ASCOLI PICENO –  Si torna a parlare della spinosa vicenda dell’Istituto “Spontini”.

Infatti , i Consiglieri del PD Ameli, Luciani Castiglia e Bellini hanno presentato richiesta formale al Sindaco, all’Assessore alla Cultura e ai due presidenti di Commissione competenti (Cultura e Servizi Comunali) perchè si apra in sede istituzionale il confronto sul futuro dell’istituto musicale “G. Spontini” così come previsto dalla delibera di Consiglio Comunale del 29 agosto.

In una nota, gli esponenti politici ricordano “l’impegno preso dall’amministrazione era quello di individuare un modello organizzativo che dia continuità all’anno scolastico, mantenimento dei livelli occupazionali tenendo salvaguardata anche la proposta culturale musicale di livello della nostra città.

La delibera di Consiglio è stata riconfermata formalmente in tutti i suoi contenuti nella riunione congiunta delle due Commissioni Consiliari “Cultura” e “Servizi Comunali”
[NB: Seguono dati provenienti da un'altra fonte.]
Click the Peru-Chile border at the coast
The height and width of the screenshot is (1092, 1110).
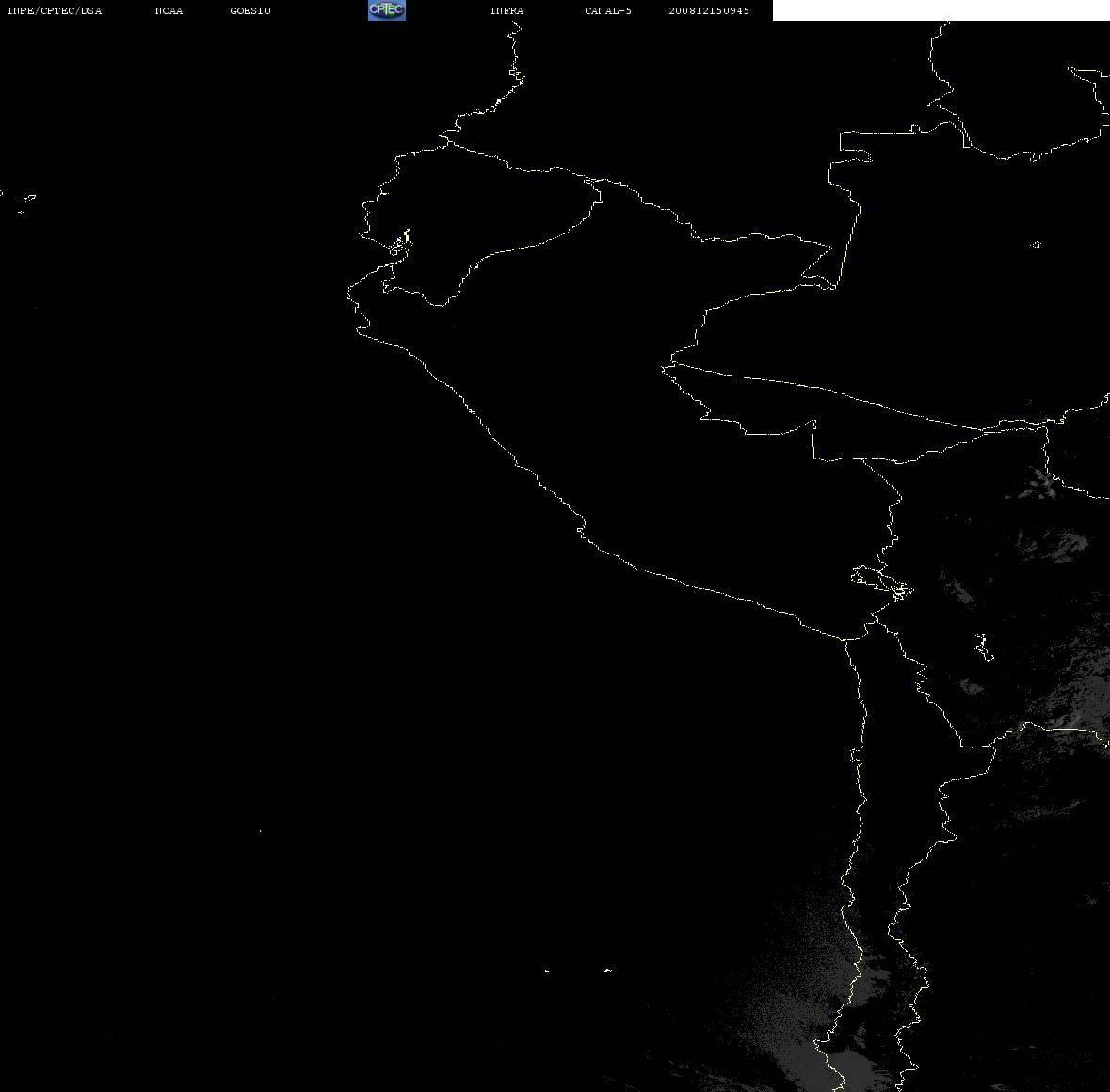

A tutt’oggi nulla si è mosso in questa direzione.

Il processo di liquidazione dell’ente è, invece, già in atto e ad esso deve affiancarsi da subito la discussione per decidere entro la fine dell’anno se lo Spontini si avvierà ad essere trasformato in fondazione, o sarà inserito come struttura interna al Comune – sulla scia di ciò che si sta prevedendo per l’ Ente Quintana- e sia destinato a diventare ad esempio una scuola civica.

Quello che non può assolutamente succedere è che si proceda verso la liquidazione, e quindi ad una interruzione, nei fatti, del servizio senza aver prodotto un progetto sostenibile per gli anni futuri.

Chiediamo che l’Amministrazione Comunale inizi dunque a mettere in atto il suo impegno, preso in sede di Consiglio Comunale, di riunire la Giunta e tutti i portatori di interesse che possono dare il loro contributo; cosa che finora non è accaduta.

Siamo convinti che anche la nuova Amministrazione Provinciale possa partecipare a questo percorso, sia pure non più come socio consortile, e in questo senso si muove il nuovo Presidente D’Erasmo che sta prendendo in esame alcune possibilità di partecipazione ad esempio con un contributo di competenze e risorse umane sul piano amministrativo e organizzativo.

Per una città che voglia salvaguardare e sviluppare la propria identità culturale anche per farne strumento di rilancio economico e sociale, la vicenda dello Spontini costituisce, insieme ad altre, un tassello importante su cui la politica deve essere presente.”